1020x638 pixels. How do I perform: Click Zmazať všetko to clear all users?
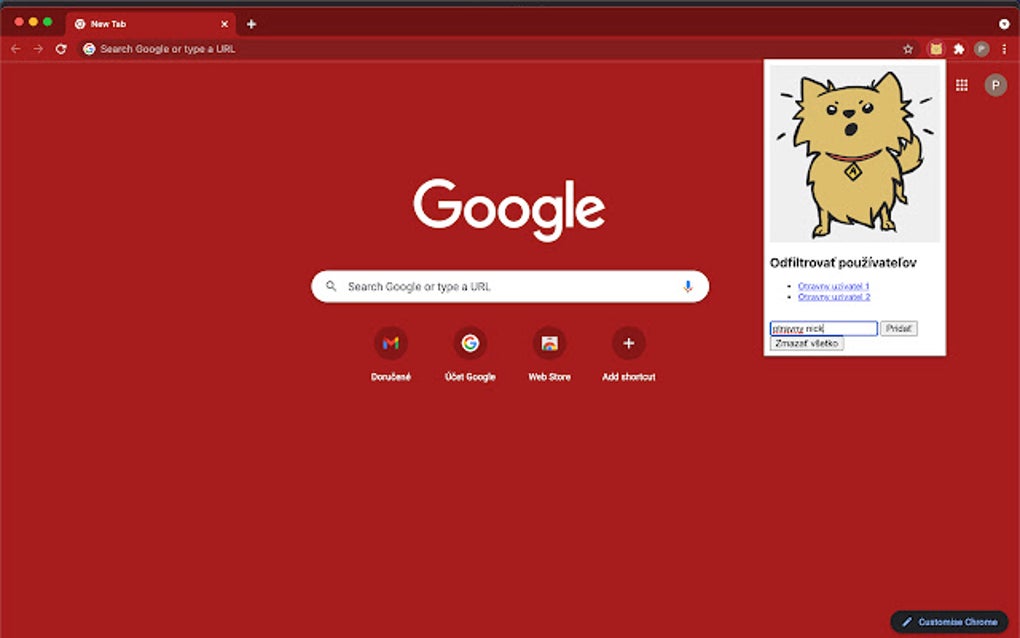[x=806, y=343]
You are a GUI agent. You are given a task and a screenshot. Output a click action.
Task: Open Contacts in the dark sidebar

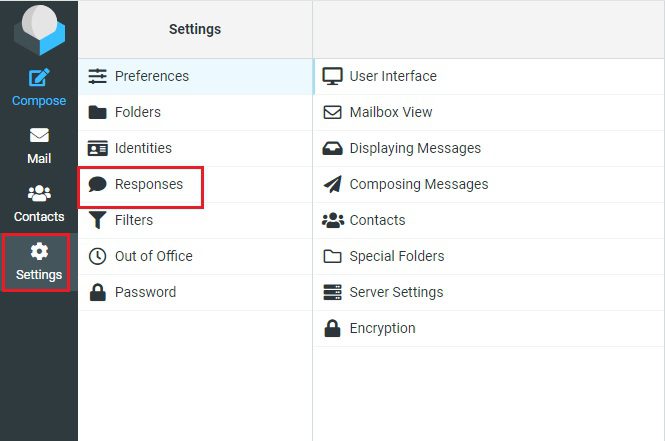pos(39,204)
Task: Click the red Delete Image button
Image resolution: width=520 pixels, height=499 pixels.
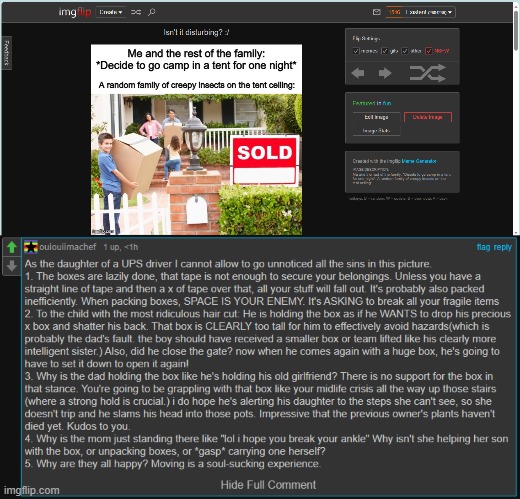Action: click(x=428, y=117)
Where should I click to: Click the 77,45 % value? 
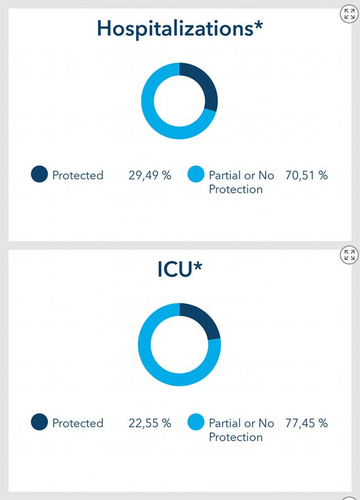click(x=306, y=423)
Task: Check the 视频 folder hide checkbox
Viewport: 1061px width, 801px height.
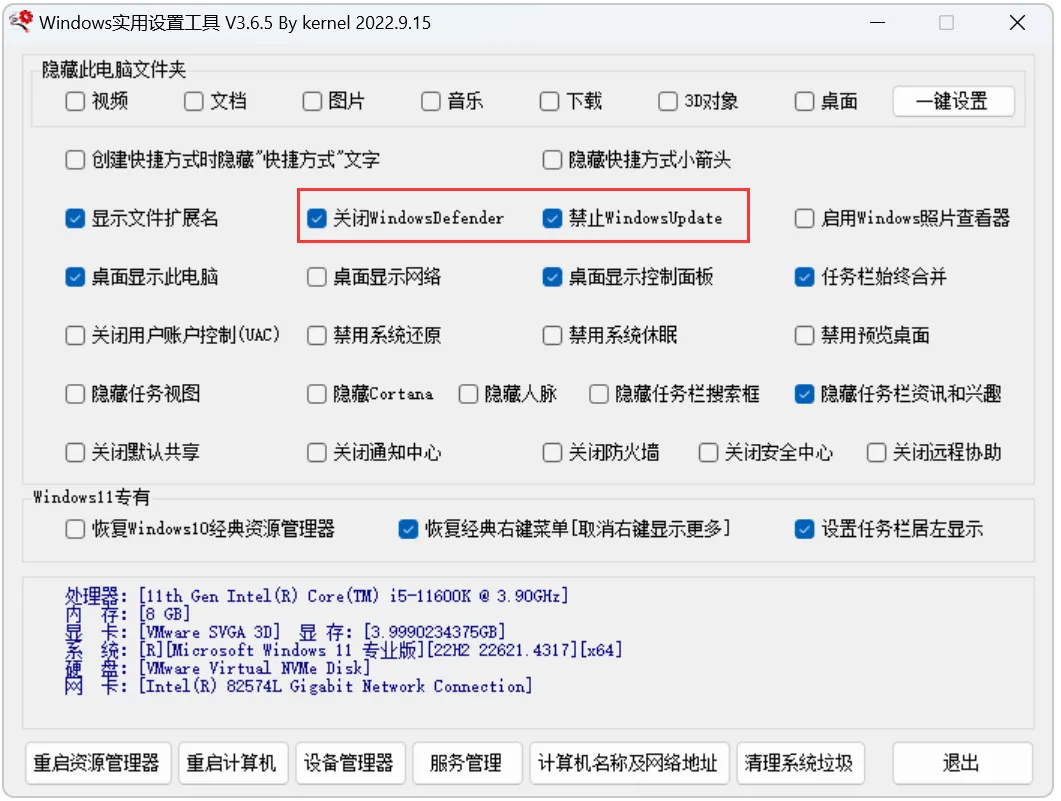Action: click(75, 101)
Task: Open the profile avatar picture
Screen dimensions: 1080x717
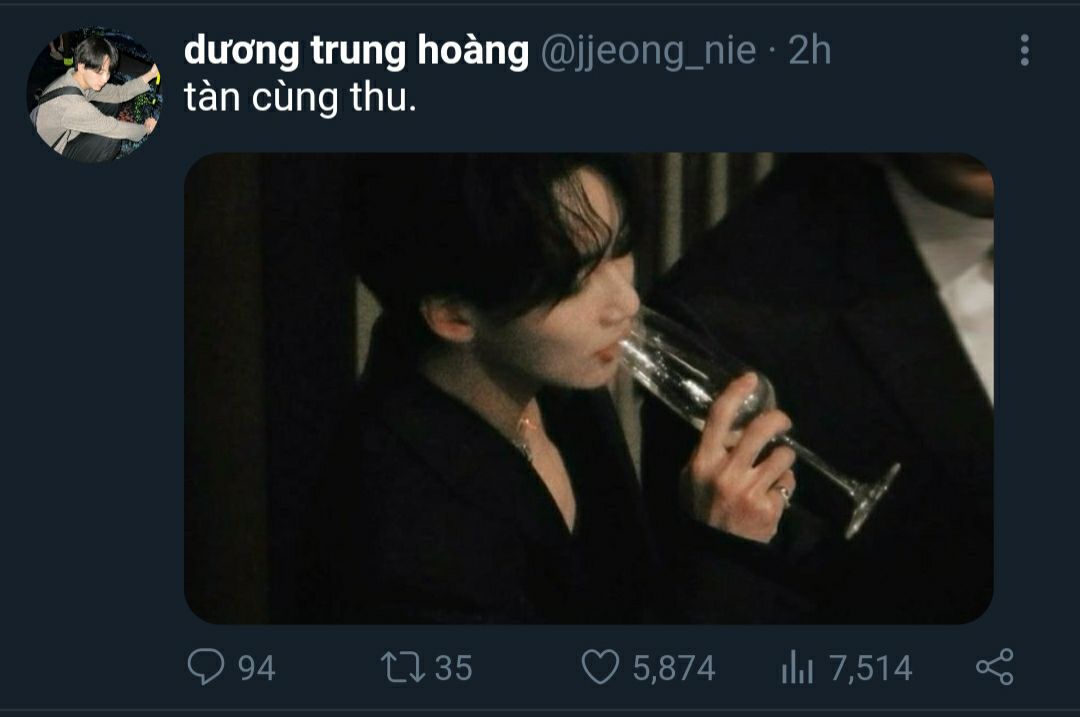Action: pyautogui.click(x=94, y=95)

++++++

WHAT THE TASK ASKS
All of the lines above should be retyped precisely, apart from the pictures.

RESPONSE AREA
1020x638 pixels. How do I perform: Click Zmazať všetko to clear all users?
[x=806, y=343]
You are a GUI agent. You are given a task and a screenshot. Output a click action.
Task: Open Contacts in the dark sidebar

pos(39,204)
Task: Click the red Delete Image button
Image resolution: width=520 pixels, height=499 pixels.
Action: click(x=428, y=117)
Where should I click to: Click the 77,45 % value? 
click(x=306, y=423)
Task: Check the 视频 folder hide checkbox
Viewport: 1061px width, 801px height.
Action: click(75, 101)
Task: Open the profile avatar picture
Screen dimensions: 1080x717
Action: pyautogui.click(x=94, y=95)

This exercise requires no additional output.